# REQUIREMENTS
Rewrite all of the items below, replacing "GUI agent" with "UI agent" and changing nothing else.

# ENTRIES
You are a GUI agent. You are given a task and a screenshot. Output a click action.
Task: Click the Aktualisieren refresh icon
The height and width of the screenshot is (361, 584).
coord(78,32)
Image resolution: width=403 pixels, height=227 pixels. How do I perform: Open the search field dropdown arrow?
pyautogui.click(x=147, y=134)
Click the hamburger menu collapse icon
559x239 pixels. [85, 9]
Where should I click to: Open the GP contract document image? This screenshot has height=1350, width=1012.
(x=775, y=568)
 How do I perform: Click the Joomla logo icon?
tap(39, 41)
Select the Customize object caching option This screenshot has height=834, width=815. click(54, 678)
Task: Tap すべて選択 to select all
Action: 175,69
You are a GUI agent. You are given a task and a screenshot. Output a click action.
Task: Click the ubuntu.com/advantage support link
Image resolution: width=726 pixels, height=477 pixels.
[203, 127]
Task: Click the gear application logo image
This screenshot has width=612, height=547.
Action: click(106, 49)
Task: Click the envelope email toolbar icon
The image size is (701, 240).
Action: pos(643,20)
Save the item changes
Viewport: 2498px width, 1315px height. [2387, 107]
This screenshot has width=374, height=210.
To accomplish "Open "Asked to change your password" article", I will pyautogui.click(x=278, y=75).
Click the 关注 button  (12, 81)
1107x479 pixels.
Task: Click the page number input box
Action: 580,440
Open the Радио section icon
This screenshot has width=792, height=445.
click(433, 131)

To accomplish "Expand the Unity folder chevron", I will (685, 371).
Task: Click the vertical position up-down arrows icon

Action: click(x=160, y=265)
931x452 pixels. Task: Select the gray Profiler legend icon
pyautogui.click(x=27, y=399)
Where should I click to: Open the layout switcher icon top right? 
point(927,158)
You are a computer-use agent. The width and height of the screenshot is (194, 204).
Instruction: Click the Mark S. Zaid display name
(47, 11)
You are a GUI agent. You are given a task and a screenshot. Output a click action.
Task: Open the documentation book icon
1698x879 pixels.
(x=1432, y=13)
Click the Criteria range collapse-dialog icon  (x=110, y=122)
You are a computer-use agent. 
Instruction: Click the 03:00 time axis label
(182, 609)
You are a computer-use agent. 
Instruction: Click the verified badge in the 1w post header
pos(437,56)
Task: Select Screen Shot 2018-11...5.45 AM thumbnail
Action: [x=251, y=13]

# RESULT FOR THIS EXERCISE
You are a UI agent. You are given a task and a screenshot. Output a click action.
Task: Click the Aktualisieren refresh icon
The height and width of the screenshot is (361, 584).
coord(78,32)
Image resolution: width=403 pixels, height=227 pixels. How do I perform: Open the search field dropdown arrow?
pyautogui.click(x=147, y=134)
Click the hamburger menu collapse icon
559x239 pixels. [85, 9]
Where should I click to: Open the GP contract document image? This screenshot has height=1350, width=1012.
(x=775, y=568)
 How do I perform: Click the Joomla logo icon?
tap(39, 41)
Select the Customize object caching option This screenshot has height=834, width=815. click(54, 678)
Task: Tap すべて選択 to select all
Action: 175,69
You are a UI agent. You are given a task and a screenshot. Output a click action.
Task: Click the ubuntu.com/advantage support link
Image resolution: width=726 pixels, height=477 pixels.
[203, 127]
Task: Click the gear application logo image
This screenshot has width=612, height=547.
Action: click(106, 49)
Task: Click the envelope email toolbar icon
The image size is (701, 240).
Action: pos(643,20)
Save the item changes
Viewport: 2498px width, 1315px height. [2387, 107]
This screenshot has width=374, height=210.
To accomplish "Open "Asked to change your password" article", I will pyautogui.click(x=278, y=75).
Click the 关注 button  (12, 81)
1107x479 pixels.
Task: Click the page number input box
Action: 580,440
Open the Радио section icon
This screenshot has width=792, height=445.
click(433, 131)

To accomplish "Expand the Unity folder chevron", I will (685, 371).
Task: Click the vertical position up-down arrows icon

Action: click(x=160, y=265)
931x452 pixels. Task: Select the gray Profiler legend icon
pyautogui.click(x=27, y=399)
Where should I click to: Open the layout switcher icon top right? 
point(927,158)
You are a computer-use agent. The width and height of the screenshot is (194, 204).
Instruction: Click the Mark S. Zaid display name
(47, 11)
You are a UI agent. You are given a task and a screenshot. Output a click action.
Task: Open the documentation book icon
1698x879 pixels.
(x=1432, y=13)
Click the Criteria range collapse-dialog icon  (x=110, y=122)
You are a computer-use agent. 
Instruction: Click the 03:00 time axis label
(182, 609)
You are a computer-use agent. 
Instruction: Click the verified badge in the 1w post header
pos(437,56)
Task: Select Screen Shot 2018-11...5.45 AM thumbnail
Action: [x=251, y=13]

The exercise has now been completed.